> **What you have to do**: Express every line of the records as a JSON list of strings, one string per line, omitting blank lines.

> **Supplied records**:
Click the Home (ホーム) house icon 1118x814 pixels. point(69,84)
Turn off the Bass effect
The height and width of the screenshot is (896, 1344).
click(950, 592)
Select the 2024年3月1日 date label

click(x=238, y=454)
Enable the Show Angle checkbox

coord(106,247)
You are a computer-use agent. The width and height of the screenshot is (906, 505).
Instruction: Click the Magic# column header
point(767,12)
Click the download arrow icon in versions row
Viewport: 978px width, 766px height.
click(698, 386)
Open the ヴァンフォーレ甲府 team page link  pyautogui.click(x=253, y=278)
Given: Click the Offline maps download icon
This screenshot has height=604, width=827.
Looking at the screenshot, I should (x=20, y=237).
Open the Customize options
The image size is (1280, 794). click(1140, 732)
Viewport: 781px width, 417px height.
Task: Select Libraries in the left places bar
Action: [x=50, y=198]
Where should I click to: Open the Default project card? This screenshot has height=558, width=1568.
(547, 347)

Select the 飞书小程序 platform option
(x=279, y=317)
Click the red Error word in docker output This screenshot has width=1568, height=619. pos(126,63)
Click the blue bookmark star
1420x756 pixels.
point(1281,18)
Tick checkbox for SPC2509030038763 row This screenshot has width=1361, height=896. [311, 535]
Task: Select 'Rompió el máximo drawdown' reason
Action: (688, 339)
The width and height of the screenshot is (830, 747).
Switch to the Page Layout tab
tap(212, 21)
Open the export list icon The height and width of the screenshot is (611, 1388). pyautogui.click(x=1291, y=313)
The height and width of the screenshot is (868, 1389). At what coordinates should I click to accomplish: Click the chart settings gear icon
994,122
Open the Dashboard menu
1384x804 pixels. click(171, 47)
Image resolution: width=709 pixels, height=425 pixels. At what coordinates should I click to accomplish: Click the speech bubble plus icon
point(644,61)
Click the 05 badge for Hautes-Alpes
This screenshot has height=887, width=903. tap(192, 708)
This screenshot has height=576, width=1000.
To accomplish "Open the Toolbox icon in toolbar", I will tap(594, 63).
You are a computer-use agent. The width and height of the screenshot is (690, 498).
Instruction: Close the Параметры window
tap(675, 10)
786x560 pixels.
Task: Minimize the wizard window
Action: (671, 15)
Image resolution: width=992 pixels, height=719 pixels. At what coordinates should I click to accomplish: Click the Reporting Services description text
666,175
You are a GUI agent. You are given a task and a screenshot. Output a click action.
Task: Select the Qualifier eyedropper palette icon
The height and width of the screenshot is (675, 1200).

> **Problem solution**:
[
  "Click the Home (ホーム) house icon 1118x814 pixels. point(69,84)",
  "Turn off the Bass effect",
  "The height and width of the screenshot is (896, 1344).",
  "click(950, 592)",
  "Select the 2024年3月1日 date label",
  "click(x=238, y=454)",
  "Enable the Show Angle checkbox",
  "coord(106,247)",
  "You are a computer-use agent. The width and height of the screenshot is (906, 505).",
  "Instruction: Click the Magic# column header",
  "point(767,12)",
  "Click the download arrow icon in versions row",
  "Viewport: 978px width, 766px height.",
  "click(698, 386)",
  "Open the ヴァンフォーレ甲府 team page link  pyautogui.click(x=253, y=278)",
  "Given: Click the Offline maps download icon",
  "This screenshot has height=604, width=827.",
  "Looking at the screenshot, I should (x=20, y=237).",
  "Open the Customize options",
  "The image size is (1280, 794). click(1140, 732)",
  "Viewport: 781px width, 417px height.",
  "Task: Select Libraries in the left places bar",
  "Action: [x=50, y=198]",
  "Where should I click to: Open the Default project card? This screenshot has height=558, width=1568.",
  "(547, 347)",
  "Select the 飞书小程序 platform option",
  "(x=279, y=317)",
  "Click the red Error word in docker output This screenshot has width=1568, height=619. pos(126,63)",
  "Click the blue bookmark star",
  "1420x756 pixels.",
  "point(1281,18)",
  "Tick checkbox for SPC2509030038763 row This screenshot has width=1361, height=896. [311, 535]",
  "Task: Select 'Rompió el máximo drawdown' reason",
  "Action: (688, 339)",
  "The width and height of the screenshot is (830, 747).",
  "Switch to the Page Layout tab",
  "tap(212, 21)",
  "Open the export list icon The height and width of the screenshot is (611, 1388). pyautogui.click(x=1291, y=313)",
  "The height and width of the screenshot is (868, 1389). At what coordinates should I click to accomplish: Click the chart settings gear icon",
  "994,122",
  "Open the Dashboard menu",
  "1384x804 pixels. click(171, 47)",
  "Image resolution: width=709 pixels, height=425 pixels. At what coordinates should I click to accomplish: Click the speech bubble plus icon",
  "point(644,61)",
  "Click the 05 badge for Hautes-Alpes",
  "This screenshot has height=887, width=903. tap(192, 708)",
  "This screenshot has height=576, width=1000.",
  "To accomplish \"Open the Toolbox icon in toolbar\", I will tap(594, 63).",
  "You are a computer-use agent. The width and height of the screenshot is (690, 498).",
  "Instruction: Close the Параметры window",
  "tap(675, 10)",
  "786x560 pixels.",
  "Task: Minimize the wizard window",
  "Action: (671, 15)",
  "Image resolution: width=992 pixels, height=719 pixels. At what coordinates should I click to accomplish: Click the Reporting Services description text",
  "666,175",
  "You are a GUI agent. You are given a task and a screenshot. Output a click action.",
  "Task: Select the Qualifier eyedropper palette icon",
  "The height and width of the screenshot is (675, 1200)."
]